Économie

Sécheresse : l’Algérie continue d’importer massivement du blé

L’Office algérien interprofessionnel des céréales (OAIC) vient de passer une commande d’achat de blé tendre. Il s’agit de 500.000 à 600.000 tonnes pour une livraison prévue en été, selon une note du site Agritel spécialisé dans le commerce agricole. Un achat qui se déroule dans un contexte de sécheresse qui touche les principales régions céréalières de l’Algérie

Cette commande, qualifiée d’importante, est vue comme la poursuite de la politique de l’Algérie « de renforcer ses stocks de blé. » Dans sa note, Agritel souligne que les origines de ce blé meunier seraient « partagées entre la Russie et les autres pays européens, principalement la France ».

Le prix d’achat se situe autour de 276 dollars la tonne, frais inclus avec livraison en été. Les analystes notent que l’Algérie « continue de s’approvisionner en blé tendre à un rythme soutenu » et que le pays « multiplie les achats de grande ampleur ces derniers mois. »

Rappelons qu’en octobre dernier, les commandes de l’Algérie via le monopole public OAIC ont porté sur 800.000 tonnes, un million de tonnes en novembre ainsi que plusieurs achats de plus de 400.000 tonnes en début d’année 2023.

Selon le département américain de l’agriculture, ces importations de blé totaliseraient 8,2 millions de tonnes pour la campagne de commercialisation 2022/23, contre une moyenne de 7,7 millions de tonnes entre 2019/20 et 2021/22.

L’OAIC s’est engagé dans une diversification de l’origine des blés importés. Ces dernières années, les blés de la mer Noire ont fait une percée sur le marché algérien remarquée au détriment de l’origine France. Sur les neuf premiers mois de la campagne 2022/23, l’organisme public FranceAgriMer comptabilise 1,67 Mt de blé tendre français exporté vers l’Algérie et 1,26 Mt en 2021/22.

La progression des achats de blé russe par l’Algérie s’explique par sa bonne compétitivité. Le différentiel atteignant jusqu’à une trentaine d’euros de moins par tonne par rapport au blé français.

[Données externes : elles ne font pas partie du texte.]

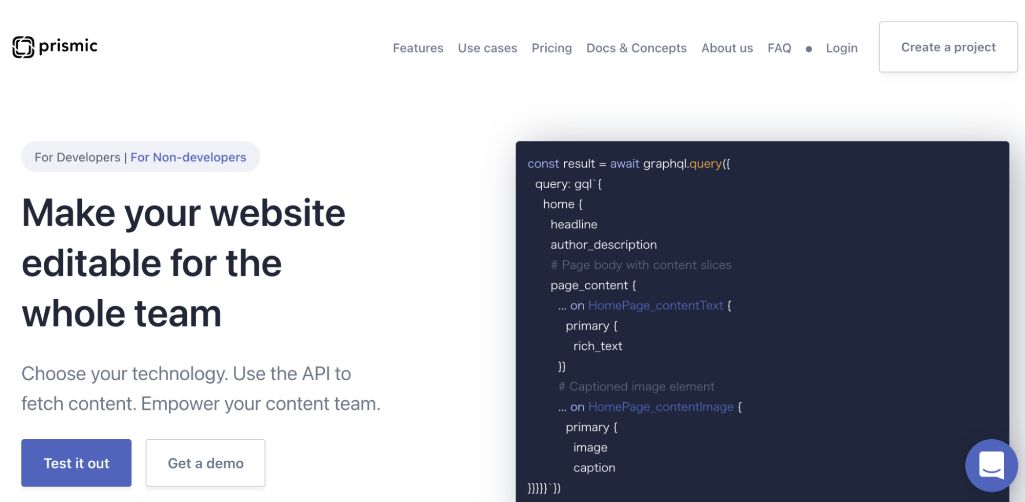Click the Test it out button
The width and height of the screenshot is (1025, 502).
click(76, 463)
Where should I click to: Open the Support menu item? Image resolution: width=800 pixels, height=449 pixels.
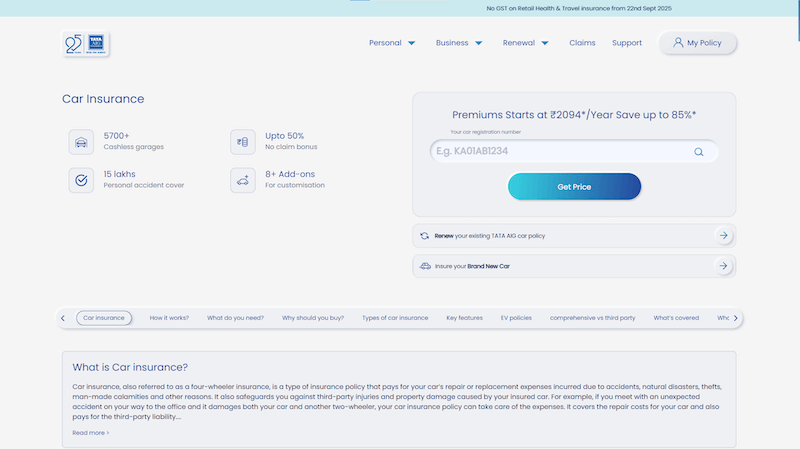point(627,43)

Algérie : des difficultés structurelles

Partout sur la rive Sud de la Méditerranée, les pouvoirs publics se sont engagés dans une politique d’augmentation de la production céréalière : nouvelles variétés en Égypte, utilisation massive du semis direct au Maroc, irrigation et subventions en Algérie.

Dans son entretien avec la presse mercredi 3 mai, le président Abdelmadjid Tebboune a réaffirmé le choix de l’Algérie de développer la culture du blé irrigué au Sahara.

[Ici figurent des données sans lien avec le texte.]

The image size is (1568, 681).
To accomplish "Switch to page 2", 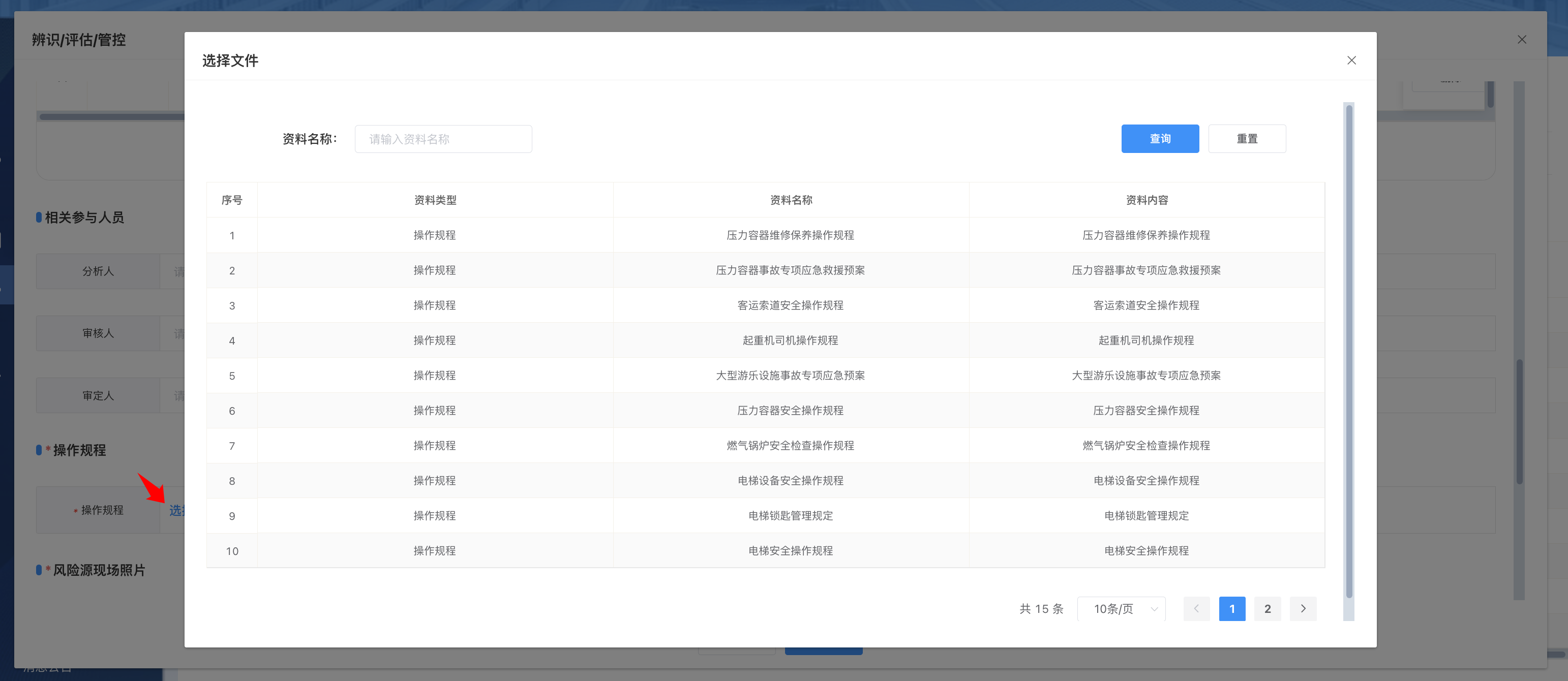I will 1268,608.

La superficie agricole du pays est estimée à 8,5 millions d’hectares dont 200.000 ha actuellement irrigués au Sud. En 2022, sur les 42 millions de quintaux de céréales récoltés, moins de 2 millions provenaient du Sud. Une région où les rendements en blé peuvent atteindre 70 qx/ha pour une moyenne nationale de 17 qx/ha.

Cette année, les services agricoles prévoient l’attribution de 220.000 hectares de concessions agricoles au Sud. Plus de 3.000 demandes d’attribution auraient été enregistrées sur le site de l’Office de Développement de l’Agriculture Saharienne (ODAS). Des demandes que motivent l’attrait des subventions publiques, l’accès à la terre et à l’eau, mais qu’examinent scrupuleusement les agents de l’ODAS.

L’agriculture au Sud algérien implique une irrigation continue de la culture du blé et du maïs fourrage qui suit. À Menéa comme dans les Nemenchas (Khenchela), des irrigants notent une baisse de la nappe d’eau et réclament l’autorisation d’approfondir leurs forages.

Toutefois, les défis à relever par les services agricoles sont nombreux. D’abord amener plus d’agriculteurs à intensifier la culture des céréales et en finir avec la pratique dénoncée par l’expert agricole Laala Boukhalfa. Une pratique selon laquelle dans la région des Hauts-plateaux des agriculteurs sèment en se disant « si l’année est bonne, on récoltera et sinon on louera les parcelles aux éleveurs de moutons. »

À cela s’ajoute le détournement de blé vers l’élevage du mouton opéré par certaines minoteries. Une fraude au taux d’extraction de la farine dans la mesure où la vente de son de blé sur le marché libre rapporte plus que celle de farine à prix réglementé.

« Il suffit de tamiser du son destiné aux moutons pour s’apercevoir qu’il contient encore une importante proportion de farine » s’insurge Abdelghani Benali, le secrétaire général de la filière céréales.

Sécheresse, concurrence de l’élevage ovin, malversations de certaines minoteries, le chemin vers plus d’autosuffisance en blé sera long.